Data items:

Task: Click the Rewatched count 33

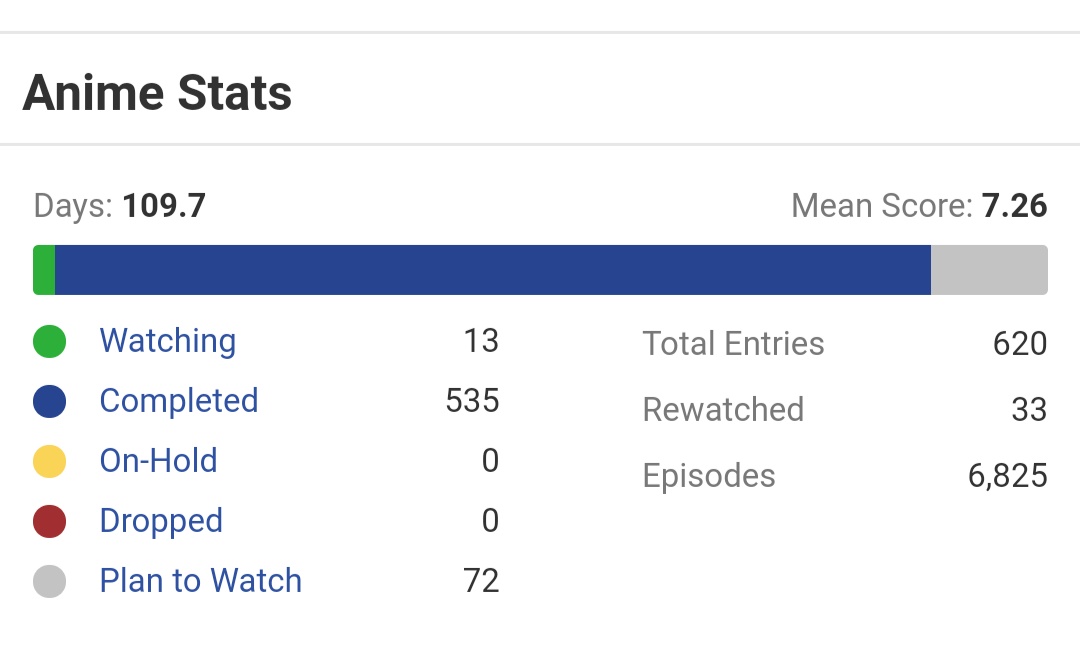Action: tap(1030, 409)
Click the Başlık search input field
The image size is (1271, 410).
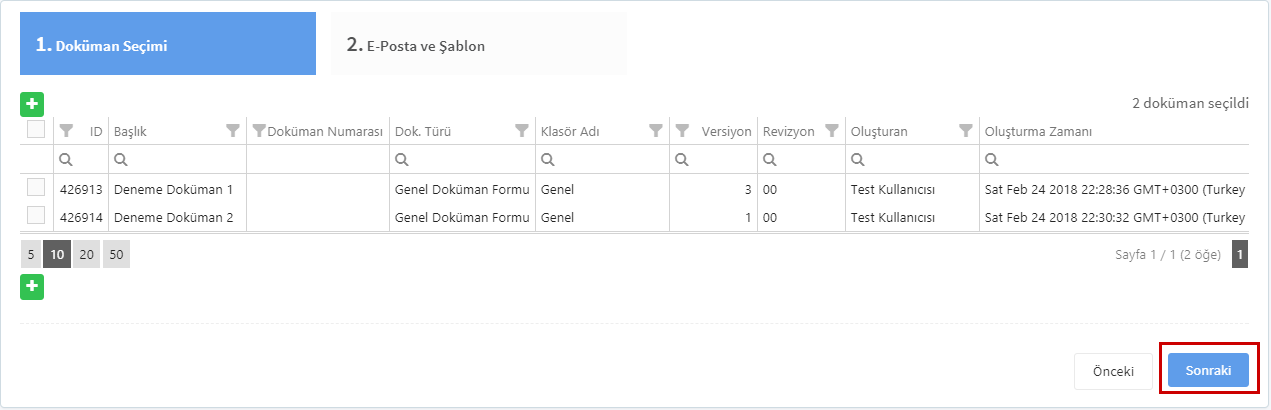coord(178,159)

SET EXERCISE:
Arrange every line of the records above as a JSON list of strings, one string per line, and skip blank lines. Leave the pictures out.

SOLUTION FOR THIS TASK:
[
  "Task: Click the Rewatched count 33",
  "Action: tap(1030, 409)",
  "Click the Başlık search input field",
  "The image size is (1271, 410).",
  "coord(178,159)"
]